:: Records provided ::
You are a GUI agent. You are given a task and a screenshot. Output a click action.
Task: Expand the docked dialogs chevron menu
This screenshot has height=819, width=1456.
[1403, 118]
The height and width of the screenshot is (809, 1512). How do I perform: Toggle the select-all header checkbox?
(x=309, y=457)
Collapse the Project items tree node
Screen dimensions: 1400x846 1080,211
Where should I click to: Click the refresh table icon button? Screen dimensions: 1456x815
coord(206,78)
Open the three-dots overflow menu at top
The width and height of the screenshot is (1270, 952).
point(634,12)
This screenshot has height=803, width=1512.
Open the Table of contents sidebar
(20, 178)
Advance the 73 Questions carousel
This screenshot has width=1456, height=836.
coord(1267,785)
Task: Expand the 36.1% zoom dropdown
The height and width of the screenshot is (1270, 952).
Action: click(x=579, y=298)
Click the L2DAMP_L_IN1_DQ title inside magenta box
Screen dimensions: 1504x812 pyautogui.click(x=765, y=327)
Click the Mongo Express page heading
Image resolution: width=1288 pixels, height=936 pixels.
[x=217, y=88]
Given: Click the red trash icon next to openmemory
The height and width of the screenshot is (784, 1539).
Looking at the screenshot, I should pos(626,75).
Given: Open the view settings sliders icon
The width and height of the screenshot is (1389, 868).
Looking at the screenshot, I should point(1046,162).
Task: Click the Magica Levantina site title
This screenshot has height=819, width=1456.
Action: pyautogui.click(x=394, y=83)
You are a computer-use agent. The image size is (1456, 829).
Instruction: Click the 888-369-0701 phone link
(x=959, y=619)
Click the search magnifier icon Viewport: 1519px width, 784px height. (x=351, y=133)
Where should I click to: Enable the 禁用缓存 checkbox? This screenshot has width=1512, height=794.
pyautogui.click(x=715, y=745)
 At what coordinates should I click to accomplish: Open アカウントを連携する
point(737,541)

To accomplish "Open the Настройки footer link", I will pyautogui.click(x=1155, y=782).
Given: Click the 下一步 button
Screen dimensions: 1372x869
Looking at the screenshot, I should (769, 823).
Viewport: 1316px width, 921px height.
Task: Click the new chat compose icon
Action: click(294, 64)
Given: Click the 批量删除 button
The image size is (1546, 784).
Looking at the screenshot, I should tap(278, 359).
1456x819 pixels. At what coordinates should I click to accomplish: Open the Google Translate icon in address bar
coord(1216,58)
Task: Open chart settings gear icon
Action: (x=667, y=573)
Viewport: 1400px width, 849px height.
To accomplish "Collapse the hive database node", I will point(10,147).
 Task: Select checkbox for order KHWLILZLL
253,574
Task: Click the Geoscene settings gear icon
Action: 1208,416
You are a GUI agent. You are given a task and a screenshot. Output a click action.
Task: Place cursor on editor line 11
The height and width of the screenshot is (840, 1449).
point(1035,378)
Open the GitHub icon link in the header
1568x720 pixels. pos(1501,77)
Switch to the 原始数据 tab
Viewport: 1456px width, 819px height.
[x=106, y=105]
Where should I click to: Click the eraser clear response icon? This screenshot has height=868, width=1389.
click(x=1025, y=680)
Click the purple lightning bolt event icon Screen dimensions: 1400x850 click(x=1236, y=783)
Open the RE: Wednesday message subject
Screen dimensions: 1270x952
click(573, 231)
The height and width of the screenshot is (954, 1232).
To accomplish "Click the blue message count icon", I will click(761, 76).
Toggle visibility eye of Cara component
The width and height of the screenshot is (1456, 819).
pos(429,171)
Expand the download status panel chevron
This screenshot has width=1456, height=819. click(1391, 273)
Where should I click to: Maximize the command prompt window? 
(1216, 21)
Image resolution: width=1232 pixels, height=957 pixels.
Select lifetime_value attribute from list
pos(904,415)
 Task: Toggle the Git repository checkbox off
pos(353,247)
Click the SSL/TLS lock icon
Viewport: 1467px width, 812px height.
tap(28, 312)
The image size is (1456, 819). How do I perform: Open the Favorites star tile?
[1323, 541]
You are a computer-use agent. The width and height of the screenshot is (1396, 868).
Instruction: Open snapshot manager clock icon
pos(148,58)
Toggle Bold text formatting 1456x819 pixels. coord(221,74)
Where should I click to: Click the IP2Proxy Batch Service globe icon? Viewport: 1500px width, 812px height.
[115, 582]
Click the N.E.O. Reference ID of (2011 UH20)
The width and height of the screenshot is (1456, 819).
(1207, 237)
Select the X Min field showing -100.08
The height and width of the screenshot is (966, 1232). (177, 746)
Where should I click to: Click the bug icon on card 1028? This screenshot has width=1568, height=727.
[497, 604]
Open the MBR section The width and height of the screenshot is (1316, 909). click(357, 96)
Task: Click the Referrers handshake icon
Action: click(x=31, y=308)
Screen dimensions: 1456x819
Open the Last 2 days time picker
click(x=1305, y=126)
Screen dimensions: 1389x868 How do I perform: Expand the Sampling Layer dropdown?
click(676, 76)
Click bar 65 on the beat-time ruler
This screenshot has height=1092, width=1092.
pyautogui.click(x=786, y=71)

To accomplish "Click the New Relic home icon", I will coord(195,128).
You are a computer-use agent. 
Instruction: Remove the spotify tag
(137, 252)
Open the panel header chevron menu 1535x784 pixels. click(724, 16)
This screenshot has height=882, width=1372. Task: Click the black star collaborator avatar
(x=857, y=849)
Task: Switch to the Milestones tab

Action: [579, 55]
:::
### Assignment
The records above must be printed again in full, exactly as written.

### Answer for this exercise
You are a GUI agent. You are given a task and a screenshot. Output a click action.
Task: Expand the docked dialogs chevron menu
This screenshot has height=819, width=1456.
[1403, 118]
The height and width of the screenshot is (809, 1512). How do I perform: Toggle the select-all header checkbox?
(x=309, y=457)
Collapse the Project items tree node
Screen dimensions: 1400x846 1080,211
Where should I click to: Click the refresh table icon button? Screen dimensions: 1456x815
coord(206,78)
Open the three-dots overflow menu at top
The width and height of the screenshot is (1270, 952).
point(634,12)
This screenshot has height=803, width=1512.
Open the Table of contents sidebar
(20, 178)
Advance the 73 Questions carousel
This screenshot has width=1456, height=836.
coord(1267,785)
Task: Expand the 36.1% zoom dropdown
The height and width of the screenshot is (1270, 952).
Action: click(x=579, y=298)
Click the L2DAMP_L_IN1_DQ title inside magenta box
Screen dimensions: 1504x812 pyautogui.click(x=765, y=327)
Click the Mongo Express page heading
Image resolution: width=1288 pixels, height=936 pixels.
[x=217, y=88]
Given: Click the red trash icon next to openmemory
The height and width of the screenshot is (784, 1539).
Looking at the screenshot, I should pos(626,75).
Given: Open the view settings sliders icon
The width and height of the screenshot is (1389, 868).
Looking at the screenshot, I should point(1046,162).
Task: Click the Magica Levantina site title
This screenshot has height=819, width=1456.
Action: pyautogui.click(x=394, y=83)
You are a computer-use agent. The image size is (1456, 829).
Instruction: Click the 888-369-0701 phone link
(x=959, y=619)
Click the search magnifier icon Viewport: 1519px width, 784px height. (x=351, y=133)
Where should I click to: Enable the 禁用缓存 checkbox? This screenshot has width=1512, height=794.
pyautogui.click(x=715, y=745)
 At what coordinates should I click to accomplish: Open アカウントを連携する
point(737,541)

To accomplish "Open the Настройки footer link", I will pyautogui.click(x=1155, y=782).
Given: Click the 下一步 button
Screen dimensions: 1372x869
Looking at the screenshot, I should (769, 823).
Viewport: 1316px width, 921px height.
Task: Click the new chat compose icon
Action: click(294, 64)
Given: Click the 批量删除 button
The image size is (1546, 784).
Looking at the screenshot, I should tap(278, 359).
1456x819 pixels. At what coordinates should I click to accomplish: Open the Google Translate icon in address bar
coord(1216,58)
Task: Open chart settings gear icon
Action: (x=667, y=573)
Viewport: 1400px width, 849px height.
To accomplish "Collapse the hive database node", I will point(10,147).
 Task: Select checkbox for order KHWLILZLL
253,574
Task: Click the Geoscene settings gear icon
Action: 1208,416
You are a GUI agent. You are given a task and a screenshot. Output a click action.
Task: Place cursor on editor line 11
The height and width of the screenshot is (840, 1449).
point(1035,378)
Open the GitHub icon link in the header
1568x720 pixels. pos(1501,77)
Switch to the 原始数据 tab
Viewport: 1456px width, 819px height.
[x=106, y=105]
Where should I click to: Click the eraser clear response icon? This screenshot has height=868, width=1389.
click(x=1025, y=680)
Click the purple lightning bolt event icon Screen dimensions: 1400x850 click(x=1236, y=783)
Open the RE: Wednesday message subject
Screen dimensions: 1270x952
click(573, 231)
The height and width of the screenshot is (954, 1232).
To accomplish "Click the blue message count icon", I will click(761, 76).
Toggle visibility eye of Cara component
The width and height of the screenshot is (1456, 819).
pos(429,171)
Expand the download status panel chevron
This screenshot has width=1456, height=819. click(1391, 273)
Where should I click to: Maximize the command prompt window? 
(1216, 21)
Image resolution: width=1232 pixels, height=957 pixels.
Select lifetime_value attribute from list
pos(904,415)
 Task: Toggle the Git repository checkbox off
pos(353,247)
Click the SSL/TLS lock icon
Viewport: 1467px width, 812px height.
tap(28, 312)
The image size is (1456, 819). How do I perform: Open the Favorites star tile?
[1323, 541]
You are a computer-use agent. The width and height of the screenshot is (1396, 868).
Instruction: Open snapshot manager clock icon
pos(148,58)
Toggle Bold text formatting 1456x819 pixels. coord(221,74)
Where should I click to: Click the IP2Proxy Batch Service globe icon? Viewport: 1500px width, 812px height.
[115, 582]
Click the N.E.O. Reference ID of (2011 UH20)
The width and height of the screenshot is (1456, 819).
(1207, 237)
Select the X Min field showing -100.08
The height and width of the screenshot is (966, 1232). (177, 746)
Where should I click to: Click the bug icon on card 1028? This screenshot has width=1568, height=727.
[497, 604]
Open the MBR section The width and height of the screenshot is (1316, 909). click(357, 96)
Task: Click the Referrers handshake icon
Action: click(x=31, y=308)
Screen dimensions: 1456x819
Open the Last 2 days time picker
click(x=1305, y=126)
Screen dimensions: 1389x868 How do I perform: Expand the Sampling Layer dropdown?
click(676, 76)
Click bar 65 on the beat-time ruler
This screenshot has height=1092, width=1092.
pyautogui.click(x=786, y=71)

To accomplish "Click the New Relic home icon", I will coord(195,128).
You are a computer-use agent. 
Instruction: Remove the spotify tag
(137, 252)
Open the panel header chevron menu 1535x784 pixels. click(724, 16)
This screenshot has height=882, width=1372. Task: Click the black star collaborator avatar
(x=857, y=849)
Task: Switch to the Milestones tab

Action: [579, 55]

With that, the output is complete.